«CUTTING THE EDGE - Chicks On Speed» la recensione di Rockol

Chicks On Speed - CUTTING THE EDGE - la recensione

Recensione del 11 giu 2009 a cura di Ercole Gentile

La recensione

A cavallo del nuovo secolo nasce a New York un genere musicale chiamato electroclash. A coniare il termine il DJ Larry Tee, definendo quello stile che unisce elettronica, dance, new-wave, sintetizzatori pop e tematiche legate, spesso con ironia, a sesso, arte, feste e moda. Nella Grande Mela si fanno portabandiera del genere artisti come Fischerspooner, Peaches, Le Tigre e Scissor Sisters, ma il “morbo” si diffonde anche in Europa dove raggiunge la Francia (Miss Kittin), l’Inghilterra (Client, Ladytron) e la Germania.

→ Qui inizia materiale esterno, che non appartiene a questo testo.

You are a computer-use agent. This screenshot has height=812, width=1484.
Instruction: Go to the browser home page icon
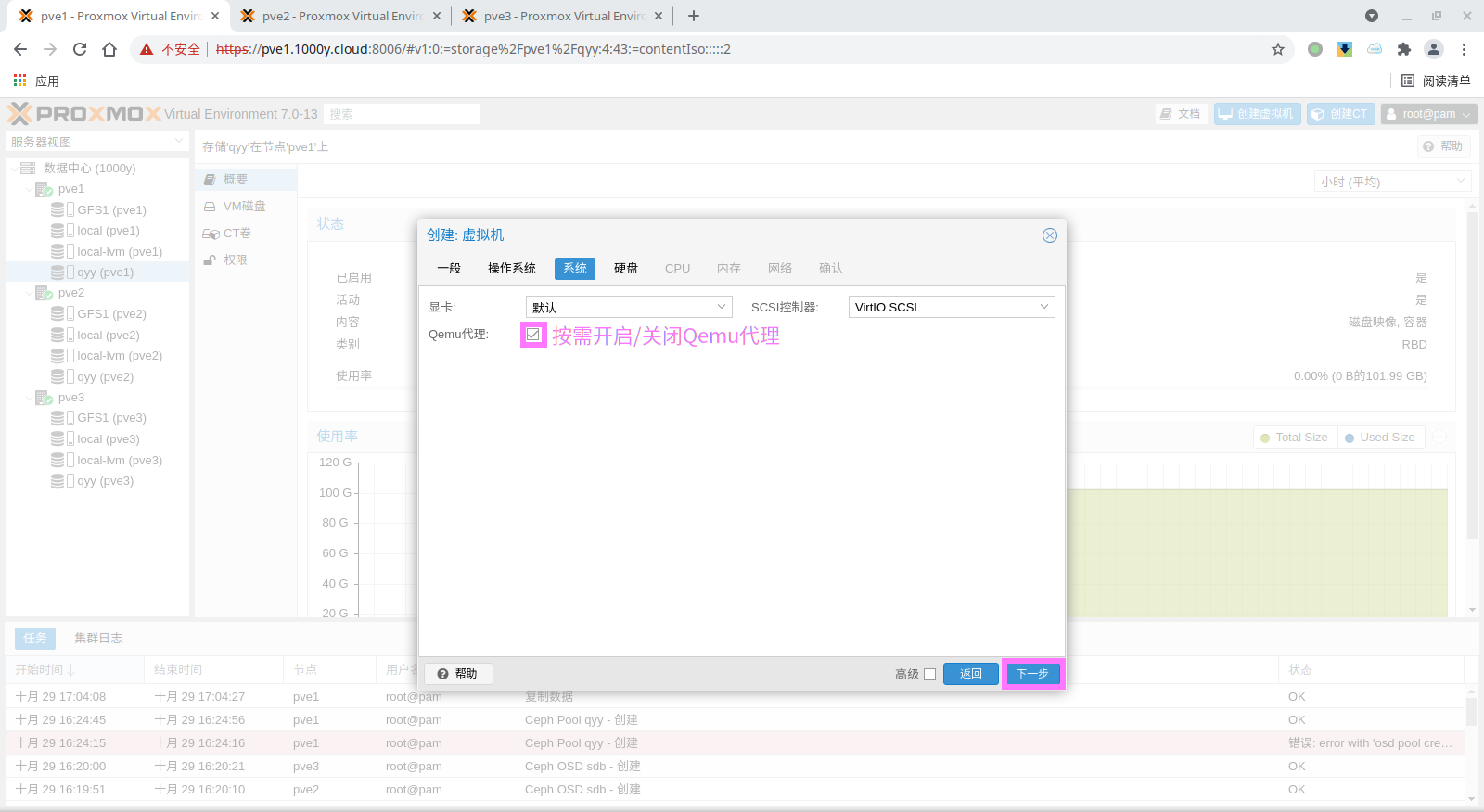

Qui, tra Monaco e Berlino, vivono le Chicks On Speed, collettivo artistico tutto al femminile di provenienza internazionale (le due fondatrici ad esempio da Usa e Australia).
Molti si ricorderanno di loro per il successo planetario del singolo “We don’t play guitar” del 2003, al quale collaborò la stessa Peaches, inserito nel secondo lavoro “99 cents”. Dopo quel disco ecco un album congiunto con la band spagnola dei No Heads nel 2004 ed una pausa per dedicarsi alla creazione di una linea di moda, girare video, realizzare installazioni artistiche, organizzare i famosi party “Girl monster” ed esibirsi in tutto il mondo (tra cui il MOMA di New York ed il Centre Pompidou di Parigi), cercando di intrecciare il più possibile le loro passioni per musica, fashion e arte.
“Cutting the edge” segna il loro ritorno con un vero e proprio disco a ben cinque anni di distanza dall’ultima produzione. E forse proprio per colmare questo buco le COS hanno deciso di presentarsi con un doppio CD per quasi 80 minuti di musica: una scelta discutibile per un genere abbastanza immediato come l’electroclash, soprattutto nell’era del download digitale. L’album è stato registrato in diverse location tra cui stanze d’albergo, treni e toilette di gallerie d’arte, utilizzando anche Skype, registrazioni live tratte dalle loro performance e soprattutto gli Oggetti-Strumenti, ovvero gonne-amplificatori, chitarre a stiletto, forbici elettroniche, realizzate fondendo la moda con gli sviluppi tecnologici della musica digitale.
Musicalmente il quarto lavoro ufficiale delle Chicks On Speed divide l’electroclash in due tronconi: quello più synth-pop e leggero e quello più ricercato e vicino alla new-wave.
Il primo CD è forse quello più pop, con brani come “Art rules” e “Extended paintbrush” in discutibile stile euro-dance, le divertenti “Vibrator” e “Buzz” (quest’ultima sulle compagnie aeree low-cost) in stile B-52, la veloce “Sex in der stadt”, ma anche l’interessantissima “Globocop”, cavalcata electro-pop di cinque minuti dal grande impatto.
Sul secondo supporto aumenta l’eterogeneità della proposta, con diversi episodi degni di nota come la surfeggiante “Super surfer girl”, il kraut-rock di “Sewing machine”, reminescenze di Nico e Velvet Underground in “Black and white diva” (forse l’episodio migliore del disco, cantato dall’ex COS Kiki Moorse) e l’indie-pop psichedelico di “Sarah Baker makes party into art”. Insomma, “Cutting the edge” è comunque un gradito ritorno per gli amanti del genere e delle Chicks. Un lavoro discreto, a tratti divertente, a tratti emozionante, a tratti, ahimè, fastidioso con i troppi inserti vocali e rumorosi che lo pervadono. E poi, insomma, vista la dimestichezza con le forbici, un taglietto al numero dei brani, no?